Another limitation concerns articulation and editability. HFGaussian integrates biomechanics through point-cloud-based pose regression and DensePose embeddings, but it does not provide explicit rigging or skinning of Gaussians for re-posing (Dey et al., 2024). By contrast, GauHuman, Animatable 3D Gaussian, AniGaussian, and PGHM are designed for animatable avatars through LBS or pose-guided deformation (Hu et al., 2023, Liu et al., 2023, Li et al., 24 Feb 2025, Peng et al., 7 Jun 2025). Thus, not all HumanGaussian methods are avatar models in the strong sense of novel-pose control.
Generative methods face their own issues. The text-driven HumanGaussian paper identifies over-saturation, floating artifacts, and unstable SDS gradients as central obstacles, and addresses them through negative prompt annealing and a prune-only phase (Liu et al., 2023). Single-image and multi-view-diffusion methods identify view inconsistency and facial distortion as persistent problems; MVD-HuGaS introduces a camera alignment module and a depth-based Facial Distortion Mitigation module to counter precisely these effects (Xiong et al., 11 Mar 2025).

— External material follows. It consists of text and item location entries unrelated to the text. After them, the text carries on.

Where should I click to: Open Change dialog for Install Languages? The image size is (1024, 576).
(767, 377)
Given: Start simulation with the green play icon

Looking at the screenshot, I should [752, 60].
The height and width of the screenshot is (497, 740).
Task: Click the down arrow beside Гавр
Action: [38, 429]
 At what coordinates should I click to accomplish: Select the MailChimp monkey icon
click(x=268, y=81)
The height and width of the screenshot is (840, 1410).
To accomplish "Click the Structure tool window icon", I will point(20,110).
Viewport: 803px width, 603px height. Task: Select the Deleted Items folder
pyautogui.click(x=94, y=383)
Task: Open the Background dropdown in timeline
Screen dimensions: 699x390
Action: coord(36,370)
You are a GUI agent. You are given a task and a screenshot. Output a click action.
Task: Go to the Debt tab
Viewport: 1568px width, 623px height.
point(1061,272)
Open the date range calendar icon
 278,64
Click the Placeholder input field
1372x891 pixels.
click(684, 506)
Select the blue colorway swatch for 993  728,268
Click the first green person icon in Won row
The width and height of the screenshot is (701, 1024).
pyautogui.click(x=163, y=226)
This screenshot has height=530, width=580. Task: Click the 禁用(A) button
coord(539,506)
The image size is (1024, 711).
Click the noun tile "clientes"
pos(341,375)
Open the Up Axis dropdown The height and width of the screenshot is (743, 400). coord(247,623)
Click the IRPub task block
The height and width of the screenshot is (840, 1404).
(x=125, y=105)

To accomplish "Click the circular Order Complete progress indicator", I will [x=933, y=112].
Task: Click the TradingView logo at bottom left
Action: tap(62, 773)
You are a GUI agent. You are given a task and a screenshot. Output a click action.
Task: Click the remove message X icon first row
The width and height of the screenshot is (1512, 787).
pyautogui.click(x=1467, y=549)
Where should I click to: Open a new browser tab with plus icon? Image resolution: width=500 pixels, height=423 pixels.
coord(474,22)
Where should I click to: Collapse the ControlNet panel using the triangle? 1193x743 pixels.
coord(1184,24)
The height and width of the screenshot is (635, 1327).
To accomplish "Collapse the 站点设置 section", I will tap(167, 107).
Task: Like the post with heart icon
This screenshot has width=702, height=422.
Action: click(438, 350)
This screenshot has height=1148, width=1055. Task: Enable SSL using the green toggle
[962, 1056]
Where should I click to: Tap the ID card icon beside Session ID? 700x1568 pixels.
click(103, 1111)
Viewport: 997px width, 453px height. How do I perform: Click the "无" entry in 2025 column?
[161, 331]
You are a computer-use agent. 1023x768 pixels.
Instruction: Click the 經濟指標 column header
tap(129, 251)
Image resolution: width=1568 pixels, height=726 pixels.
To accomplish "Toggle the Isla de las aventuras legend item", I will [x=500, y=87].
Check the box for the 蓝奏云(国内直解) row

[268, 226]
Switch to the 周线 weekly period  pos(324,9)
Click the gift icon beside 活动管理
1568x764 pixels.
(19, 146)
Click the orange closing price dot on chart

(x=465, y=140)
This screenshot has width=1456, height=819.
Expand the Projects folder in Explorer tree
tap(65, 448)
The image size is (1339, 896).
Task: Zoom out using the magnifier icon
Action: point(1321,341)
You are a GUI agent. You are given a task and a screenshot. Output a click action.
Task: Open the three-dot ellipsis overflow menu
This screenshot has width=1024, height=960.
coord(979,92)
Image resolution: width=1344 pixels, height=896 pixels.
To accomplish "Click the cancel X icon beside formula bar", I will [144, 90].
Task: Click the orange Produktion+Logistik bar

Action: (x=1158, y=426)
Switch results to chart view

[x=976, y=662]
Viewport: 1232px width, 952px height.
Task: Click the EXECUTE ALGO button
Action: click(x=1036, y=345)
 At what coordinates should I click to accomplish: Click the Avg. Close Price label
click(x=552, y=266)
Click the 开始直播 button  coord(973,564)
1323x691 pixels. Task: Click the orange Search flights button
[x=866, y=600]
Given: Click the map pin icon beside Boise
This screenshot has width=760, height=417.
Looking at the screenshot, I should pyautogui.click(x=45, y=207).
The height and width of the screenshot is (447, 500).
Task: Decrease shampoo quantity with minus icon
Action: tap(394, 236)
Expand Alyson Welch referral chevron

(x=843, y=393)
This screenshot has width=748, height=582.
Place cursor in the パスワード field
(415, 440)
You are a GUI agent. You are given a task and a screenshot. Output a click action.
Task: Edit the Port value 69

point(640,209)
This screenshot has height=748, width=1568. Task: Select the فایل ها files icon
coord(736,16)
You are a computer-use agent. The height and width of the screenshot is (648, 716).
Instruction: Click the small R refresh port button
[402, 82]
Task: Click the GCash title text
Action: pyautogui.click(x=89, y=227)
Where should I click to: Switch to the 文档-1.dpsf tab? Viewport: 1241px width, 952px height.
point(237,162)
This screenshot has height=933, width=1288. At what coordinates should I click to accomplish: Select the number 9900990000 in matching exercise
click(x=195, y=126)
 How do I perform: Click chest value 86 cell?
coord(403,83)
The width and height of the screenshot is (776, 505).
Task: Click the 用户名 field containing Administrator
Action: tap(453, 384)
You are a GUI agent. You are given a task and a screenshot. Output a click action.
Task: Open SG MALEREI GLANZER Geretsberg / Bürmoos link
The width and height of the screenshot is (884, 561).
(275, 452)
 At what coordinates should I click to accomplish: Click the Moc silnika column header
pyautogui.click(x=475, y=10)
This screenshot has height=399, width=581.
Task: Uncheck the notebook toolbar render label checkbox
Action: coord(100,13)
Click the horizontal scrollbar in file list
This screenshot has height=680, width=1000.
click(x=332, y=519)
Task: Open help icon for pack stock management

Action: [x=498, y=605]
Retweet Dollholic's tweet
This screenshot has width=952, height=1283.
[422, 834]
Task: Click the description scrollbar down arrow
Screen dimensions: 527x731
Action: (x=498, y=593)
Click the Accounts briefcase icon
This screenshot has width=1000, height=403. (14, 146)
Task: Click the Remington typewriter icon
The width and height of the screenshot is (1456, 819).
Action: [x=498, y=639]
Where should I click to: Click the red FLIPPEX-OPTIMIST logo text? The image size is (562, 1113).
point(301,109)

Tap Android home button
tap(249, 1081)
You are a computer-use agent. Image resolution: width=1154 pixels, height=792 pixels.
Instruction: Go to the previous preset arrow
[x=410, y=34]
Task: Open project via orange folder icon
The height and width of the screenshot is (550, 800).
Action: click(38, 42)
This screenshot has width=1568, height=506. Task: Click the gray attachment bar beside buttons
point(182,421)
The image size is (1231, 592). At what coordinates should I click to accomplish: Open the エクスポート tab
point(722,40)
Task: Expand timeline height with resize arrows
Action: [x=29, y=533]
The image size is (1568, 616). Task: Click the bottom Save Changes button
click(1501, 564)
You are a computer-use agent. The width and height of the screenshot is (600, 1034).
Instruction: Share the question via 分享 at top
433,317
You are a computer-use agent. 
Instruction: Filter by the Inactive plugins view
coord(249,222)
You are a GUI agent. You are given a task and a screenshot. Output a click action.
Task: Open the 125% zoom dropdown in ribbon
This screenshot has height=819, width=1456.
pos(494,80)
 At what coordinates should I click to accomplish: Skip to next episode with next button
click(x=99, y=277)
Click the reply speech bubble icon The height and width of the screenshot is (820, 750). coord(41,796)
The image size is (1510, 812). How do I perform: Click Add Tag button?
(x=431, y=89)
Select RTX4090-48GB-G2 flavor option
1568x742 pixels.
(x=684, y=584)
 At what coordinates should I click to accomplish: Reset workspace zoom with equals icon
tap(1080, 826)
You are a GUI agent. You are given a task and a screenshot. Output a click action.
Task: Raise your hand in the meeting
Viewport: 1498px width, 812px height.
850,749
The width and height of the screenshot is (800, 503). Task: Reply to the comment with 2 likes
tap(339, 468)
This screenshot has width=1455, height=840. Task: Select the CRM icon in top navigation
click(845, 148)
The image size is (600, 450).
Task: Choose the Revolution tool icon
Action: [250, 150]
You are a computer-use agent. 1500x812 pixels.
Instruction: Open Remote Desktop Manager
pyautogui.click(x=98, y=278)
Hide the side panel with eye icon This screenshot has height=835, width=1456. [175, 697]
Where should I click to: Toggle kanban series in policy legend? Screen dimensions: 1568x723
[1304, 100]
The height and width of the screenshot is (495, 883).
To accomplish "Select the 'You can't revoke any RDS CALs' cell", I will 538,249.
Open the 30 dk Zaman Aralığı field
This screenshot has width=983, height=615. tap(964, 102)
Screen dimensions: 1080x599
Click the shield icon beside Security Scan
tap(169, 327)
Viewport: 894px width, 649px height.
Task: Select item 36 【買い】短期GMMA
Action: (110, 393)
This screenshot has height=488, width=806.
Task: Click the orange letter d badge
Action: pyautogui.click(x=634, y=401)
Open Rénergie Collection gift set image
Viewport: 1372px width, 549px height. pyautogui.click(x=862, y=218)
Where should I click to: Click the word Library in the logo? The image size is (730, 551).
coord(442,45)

Looking forward, the field is moving in at least four directions. First, integrated semantics and biomechanics, exemplified by HFGaussian, turn Gaussians into carriers of dense pose, keypoints, or other human features rather than RGB alone (Dey et al., 2024). Second, scalable latent generative modeling, exemplified by SIGMAN, uses millions of Gaussian assets and transformer-based latent generation (Yang et al., 9 Apr 2025). Third, stronger generalizable priors, exemplified by PGHM and Human Gaussian Graph models, attempt to amortize per-subject optimization while preserving animatability (Peng et al., 7 Jun 2025, Liu et al., 24 Jul 2025). Fourth, multi-person and crowd reconstruction are beginning to extend HumanGaussian beyond isolated subjects (Song et al., 18 Mar 2026).
Taken together, HumanGaussian now refers to a mature and rapidly diversifying research area: explicit Gaussian human representations anchored by human priors, rendered efficiently by splatting, and increasingly adapted to generalization, animation, semantics, and large-scale generation.